Land use has always been a tricky subject, complicated even more by the fact that countries are putting land use into their INDCs, without clear measures and accounting rules. If, as with some parties, accounting rules hide CO2 released when harvesting, emissions will go unnoticed and the true amount of emission reductions achieved by land activities will be lower than countries report.
Written by Kelsey Perlman, Policy Assistant at Carbon Market Watch
The US intends to account emissions in the land sector by sources and removals, the EU plans to integrate LULUCF sectors into their climate reduction goals and Russia wants forest management to be central in their mitigation plan. While it’s encouraging to see more work in the land-use sector, without guidance on how these activities are to be undertaken, they can cause more harm than good.
Depending on how land use is treated by Parties, efforts to improve forest sectors could replace needed reductions in fossil fuel use either at home, through diluting targets, or abroad through international carbon offsets. While at first glance this might look like a convenient trade-off, in reality it’s cheating the climate.
For example, as data is frequently recalculated when tracking land emissions and removals, the US may find that reductions they have accounted for are imaginary.

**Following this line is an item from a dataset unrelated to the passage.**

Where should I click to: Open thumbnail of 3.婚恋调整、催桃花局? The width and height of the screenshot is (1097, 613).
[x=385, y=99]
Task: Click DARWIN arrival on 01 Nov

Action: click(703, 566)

According to a recent study, poor land use accounting rules in the EU’s 2030 domestic target could reduce the reduction efforts needed from other sectors by 23%. Russia’s overall pledge is contingent on the “maximum consideration” of forests in emissions accounting, potentially using forestry to forego necessary action in reducing fossil emissions.
Coupling land use with the mitigation efforts in other sectors creates problems. Accounting for sectors that both absorbs and emits carbon is tricky at best. The European Commission’s Joint Research Service (JRC) released a report in November 2015 about the LULUCF mitigation potential, which explains the problem: Firstly, there remains a “high uncertainty on both the historical levels and the projections of LULUCF emissions and removals” and secondly “countries expect a significant contribution from LULUCF in meeting INDCs.” This means that uncertain information about emission reductions can scramble the message on the amount of reductions actually achieved.

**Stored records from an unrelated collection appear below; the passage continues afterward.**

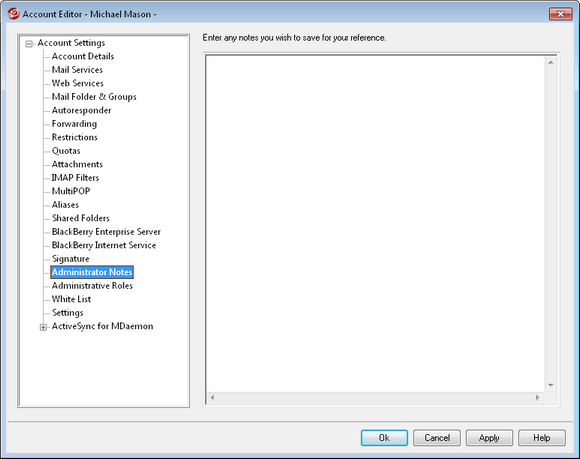
Task: Select Mail Services in the tree
Action: (x=77, y=70)
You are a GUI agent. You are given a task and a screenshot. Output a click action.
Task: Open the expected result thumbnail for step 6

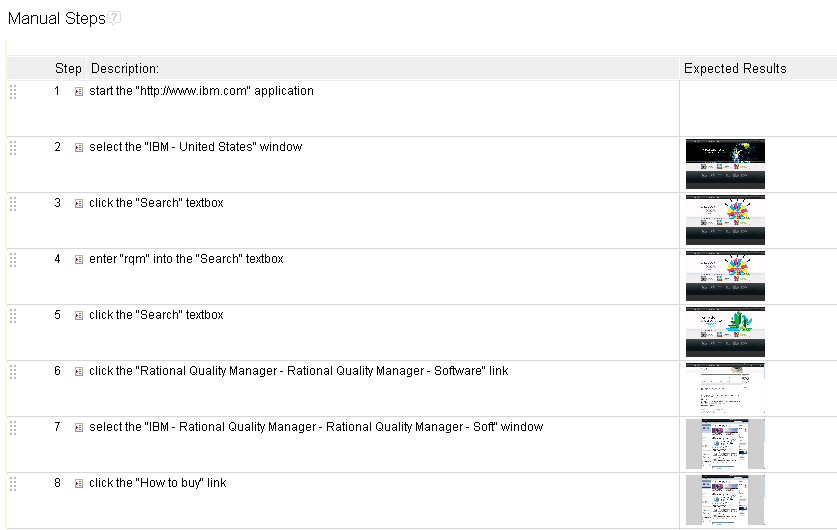click(725, 388)
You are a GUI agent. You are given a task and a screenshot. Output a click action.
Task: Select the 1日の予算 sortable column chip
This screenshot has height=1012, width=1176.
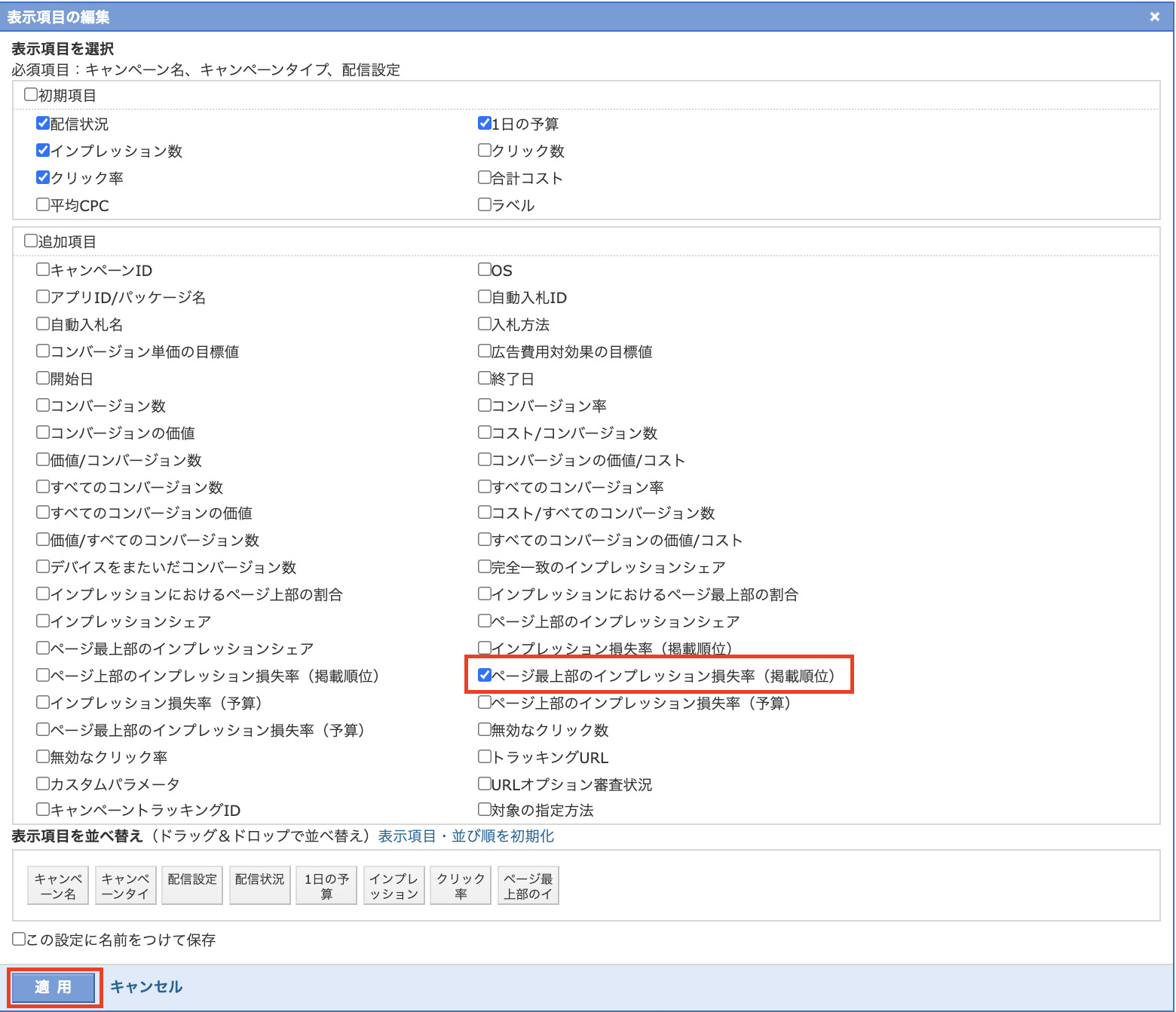[326, 885]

Dealing with land characteristics and the way forward
Additionally, a tonne of carbon absorbed by the land is non-permanent in relation to a tonne of emitted fossil fuels, which is an unfair exchange. Non-permanence must be understood in the sense that, fossil fuels have been permanently stored in geological formations for more than 300 million years and take hundreds of thousands of years to be remineralized in the ground while trees and soils release and absorb carbon on a timescale of tens to hundreds of years. So using these land activities to allow for continued fossil fuel use makes little sense, especially when coupled with the fact that there is only so much land on which we can continue to plant trees.

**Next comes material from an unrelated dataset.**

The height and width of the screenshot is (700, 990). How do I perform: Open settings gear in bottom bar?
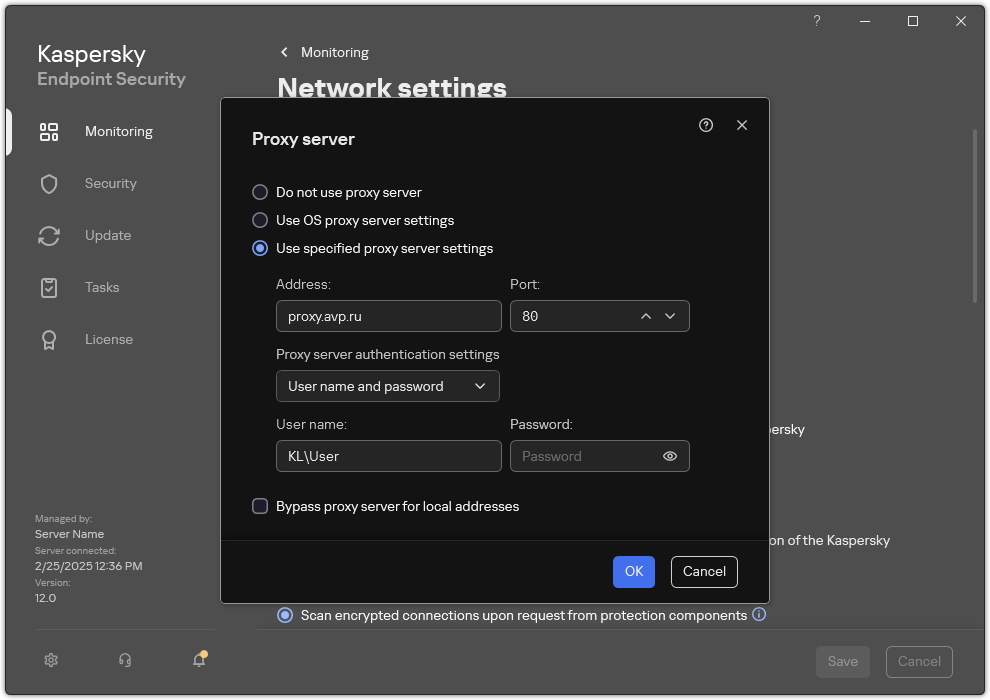51,660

Does this mean that we throw in the towel on mitigation in land use? Absolutely, not. It means that when addressing mitigation, carbon sequestration activities found in forestry and agriculture should work to contribute to the fight against climate change without obstructing other sectors’ contributions. We should applaud countries’ proposals to increase their carbon sinks, ideally through ecosystem restoration to help restore lost biodiversity, and stop deforestation as well as provide them with measures to achieve their objectives. This can be done through finance-based mitigation tools that work for social co-benefits as well as adaptation policies that ensure food security and protect local livelihoods, but not through adding land use into the same pot as other sectors.